## PASSAGE SHOWN

◆ ◆ ◆ ◆ ◆ ◆ ◆

- Born: September 22, 1924 New York City, New York, US
- Died: August 25, 1996 (aged 71) Deer Isle, Maine, US
- Education: University of Wisconsin, Alfred University
- Known for: design, jewelry, metalsmith
- Spouse(s): Ruth Kathleen (Kay) Harris, Carolyn A. Hecker
- Children: 6

= Ronald Hayes Pearson =

American designer, jeweler (1924–1996)

Ronald Hayes Pearson (September 22, 1924 – August 25, 1996) was an American designer, jeweler, and metalsmith. He lived for many years in Rochester, New York and later, Deer Isle, Maine.

== Biography ==
Ronald Hayes Pearson was born on September 22, 1924, in New York City, New York to parents Louise Hayes Pearson and Ralph M. Pearson (1883–1958), an accomplished American etcher-art teacher/critic. In his early childhood, the family visited a Danish American metalsmith art colony at Milton-on-the-Hudson, called Elverhoj (“hill of the faeries”). He attended University of Wisconsin from 1942 to 1943, for political science, followed by service in the United States Merchant Marine from 1943 to 1947. Following the service, he attended the School for American Craftsmen at Alfred University (1947–1948). In 1949, he also enrolled in Reed and Barton Silver Company's Special Design Program.

◆ ◆ ◆ ◆ ◆ ◆ ◆

## DATASET ENTRIES
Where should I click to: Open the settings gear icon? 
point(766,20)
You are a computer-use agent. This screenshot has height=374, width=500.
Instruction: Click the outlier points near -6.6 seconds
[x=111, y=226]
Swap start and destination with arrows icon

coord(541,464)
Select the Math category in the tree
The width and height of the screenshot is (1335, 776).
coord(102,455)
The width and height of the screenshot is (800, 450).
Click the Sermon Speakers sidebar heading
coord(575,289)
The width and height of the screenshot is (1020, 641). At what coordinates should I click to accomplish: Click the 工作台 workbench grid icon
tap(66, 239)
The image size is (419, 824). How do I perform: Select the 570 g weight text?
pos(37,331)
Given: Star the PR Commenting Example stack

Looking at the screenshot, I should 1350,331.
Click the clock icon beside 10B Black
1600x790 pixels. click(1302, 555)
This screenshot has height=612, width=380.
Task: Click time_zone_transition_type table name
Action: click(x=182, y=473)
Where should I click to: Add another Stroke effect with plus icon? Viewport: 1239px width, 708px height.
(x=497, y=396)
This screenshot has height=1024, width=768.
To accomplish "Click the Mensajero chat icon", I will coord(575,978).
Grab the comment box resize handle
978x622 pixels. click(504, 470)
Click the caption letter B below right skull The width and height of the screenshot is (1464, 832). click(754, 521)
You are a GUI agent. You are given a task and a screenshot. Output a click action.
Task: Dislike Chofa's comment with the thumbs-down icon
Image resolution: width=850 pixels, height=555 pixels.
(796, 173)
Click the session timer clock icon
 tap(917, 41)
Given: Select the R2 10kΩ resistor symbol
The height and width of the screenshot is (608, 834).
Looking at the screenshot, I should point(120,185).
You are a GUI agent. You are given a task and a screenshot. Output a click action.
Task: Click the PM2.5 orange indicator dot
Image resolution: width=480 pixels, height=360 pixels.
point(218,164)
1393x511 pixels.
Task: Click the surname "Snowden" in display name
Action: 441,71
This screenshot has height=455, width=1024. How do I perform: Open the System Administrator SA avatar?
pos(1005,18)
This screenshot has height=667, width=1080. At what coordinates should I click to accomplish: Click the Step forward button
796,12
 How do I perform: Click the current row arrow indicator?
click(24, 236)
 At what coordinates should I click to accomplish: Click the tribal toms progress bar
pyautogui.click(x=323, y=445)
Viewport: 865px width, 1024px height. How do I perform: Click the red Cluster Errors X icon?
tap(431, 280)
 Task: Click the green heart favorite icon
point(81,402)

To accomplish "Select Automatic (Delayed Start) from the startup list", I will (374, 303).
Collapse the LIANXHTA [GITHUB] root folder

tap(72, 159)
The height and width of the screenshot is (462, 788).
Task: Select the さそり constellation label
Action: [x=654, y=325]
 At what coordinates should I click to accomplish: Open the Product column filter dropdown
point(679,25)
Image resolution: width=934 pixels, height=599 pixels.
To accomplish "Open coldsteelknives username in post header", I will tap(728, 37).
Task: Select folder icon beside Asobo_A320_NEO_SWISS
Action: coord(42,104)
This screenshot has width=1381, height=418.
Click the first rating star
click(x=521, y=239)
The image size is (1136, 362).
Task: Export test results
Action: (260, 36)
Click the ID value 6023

◆ ◆ ◆ ◆ ◆ ◆ ◆

## WORK INSTRUCTION A
From the Ronald Hayes Pearson text, copy the passage word for word, from "Ronald Hayes Pearson (September" to "Special Design Program.".
## WORK INSTRUCTION B
Answer these from the Ronald Hayes Pearson text:
(i) How many children did he have?
(ii) In which years did he attend the University of Wisconsin?
(iii) What was the name of the art colony at Milton-on-the-Hudson that his family visited?

## EXERCISE OUTPUT A
Ronald Hayes Pearson (September 22, 1924 – August 25, 1996) was an American designer, jeweler, and metalsmith. He lived for many years in Rochester, New York and later, Deer Isle, Maine.

== Biography ==
Ronald Hayes Pearson was born on September 22, 1924, in New York City, New York to parents Louise Hayes Pearson and Ralph M. Pearson (1883–1958), an accomplished American etcher-art teacher/critic. In his early childhood, the family visited a Danish American metalsmith art colony at Milton-on-the-Hudson, called Elverhoj (“hill of the faeries”). He attended University of Wisconsin from 1942 to 1943, for political science, followed by service in the United States Merchant Marine from 1943 to 1947. Following the service, he attended the School for American Craftsmen at Alfred University (1947–1948). In 1949, he also enrolled in Reed and Barton Silver Company's Special Design Program.

## EXERCISE OUTPUT B
(i) 6
(ii) 1942 to 1943
(iii) Elverhoj